2.2 Report des charges sociales
En ce qui concerne la part patronale des cotisations à la sécurité sociale, le décret-loi royal 11/2020 du 31 mars 2020 (BOE 1er avril 2020), qui fixe des mesures urgentes complémentaires dans le domaine social et économique pour faire face au COVID-19, prévoit pour les entreprises :
– Dans son article 34, un moratoire du paiement des cotisations patronales à la sécurité sociale et au titre du recouvrement conjoint, de six mois, sans intérêt, pour la période comprise entre les mois d’avril et juin 2020.
– Dans son article 35, le report du paiement des dettes envers la Sécurité Sociale dont le délai réglementaire de recouvrement s’étend entre les mois d’avril et juin 2020, avec un taux d’intérêt applicable de 0,5 %.
Plus d’informations :
– « Agencia Tributaria », agence autonome des impôts et des douanes : www.aeat.es.
-Fiche explicative AGM Abogados : www.agmabogados.com/wp-content/uploads/2020/04/Ampliacion-plazo-presentacion-autoliquidaciones-tributarias-2020_AGM_150420-1.pdf.
-Sécurité sociale : www.seg-social.es/wps/portal/wss/internet/Inicio (en français).
3/ Les aides financières
3.1 Dispositif de garantie de prêts bancaires
Le ministère des Affaires économiques et de la Transformation digitale a mis en place un dispositif de garantie de prêts bancaires ou de rénovation de prêts d’un montant maximum de 100 milliards d’euros ( Md EUR) jusqu’au 31 décembre 2020 « pour faciliter le maintien de l’emploi et pallier les effets économiques du COVID-19 » (décret-loi royal 8/2020 du 17 mars 2020, BOE du 18 mars 2020).
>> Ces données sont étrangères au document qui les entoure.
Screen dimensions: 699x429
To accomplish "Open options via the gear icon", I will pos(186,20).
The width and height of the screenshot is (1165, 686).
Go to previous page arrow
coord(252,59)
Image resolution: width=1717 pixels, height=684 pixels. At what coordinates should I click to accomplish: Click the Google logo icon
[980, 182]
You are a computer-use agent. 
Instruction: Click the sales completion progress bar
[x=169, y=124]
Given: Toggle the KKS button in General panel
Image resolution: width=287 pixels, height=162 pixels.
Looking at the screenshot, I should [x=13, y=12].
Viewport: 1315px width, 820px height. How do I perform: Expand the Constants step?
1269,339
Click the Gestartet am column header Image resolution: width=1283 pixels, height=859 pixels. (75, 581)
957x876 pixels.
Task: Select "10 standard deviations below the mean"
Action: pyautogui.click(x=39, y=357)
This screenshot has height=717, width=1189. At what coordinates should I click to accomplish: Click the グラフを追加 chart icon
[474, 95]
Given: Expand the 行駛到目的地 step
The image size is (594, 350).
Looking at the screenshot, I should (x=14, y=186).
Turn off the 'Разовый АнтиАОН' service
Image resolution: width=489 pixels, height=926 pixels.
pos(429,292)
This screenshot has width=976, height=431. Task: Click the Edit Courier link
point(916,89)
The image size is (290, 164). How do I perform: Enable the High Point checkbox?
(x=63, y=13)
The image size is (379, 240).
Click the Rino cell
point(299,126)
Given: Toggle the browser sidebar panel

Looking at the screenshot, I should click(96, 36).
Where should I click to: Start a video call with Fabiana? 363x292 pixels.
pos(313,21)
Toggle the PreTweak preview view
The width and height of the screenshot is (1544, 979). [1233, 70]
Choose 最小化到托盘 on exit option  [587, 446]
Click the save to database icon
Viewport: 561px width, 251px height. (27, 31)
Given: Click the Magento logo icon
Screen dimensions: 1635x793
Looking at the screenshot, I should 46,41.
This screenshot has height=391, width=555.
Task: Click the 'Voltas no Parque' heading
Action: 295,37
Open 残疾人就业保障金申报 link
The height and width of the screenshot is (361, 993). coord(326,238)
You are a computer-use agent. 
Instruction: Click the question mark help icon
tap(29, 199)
Le dispositif est géré par l’Institut de Crédit Officiel (ICO), une banque publique espagnole
Le dispositif a été mis en route le 6 avril 2020. Trois sections de la ligne de garantie ont été activées, pour un montant total de 64,5 Md EUR, avec quatre sous-parties :
–40 Md EUR pour les renouvellements et les nouveaux prêts accordés par les banques aux PME et aux travailleurs indépendants.
–20 Md EUR pour les renouvellements et les nouveaux prêts accordés par les institutions financières aux entreprises qui ne sont pas des PME.
–4 Md EUR pour garantir les émissions de billets à ordre par des sociétés non financières sur le Marché Alternatif des titres à Revenu Fixe (MARF).
– 500 M EUR pour renforcer les contre-garanties accordées par la Compagnie Espagnole de Contre-garantie (CERSA) et augmenter la capacité des sociétés de garantie mutuelle des différentes régions espagnoles afin de faciliter la concession des prêts aux PME.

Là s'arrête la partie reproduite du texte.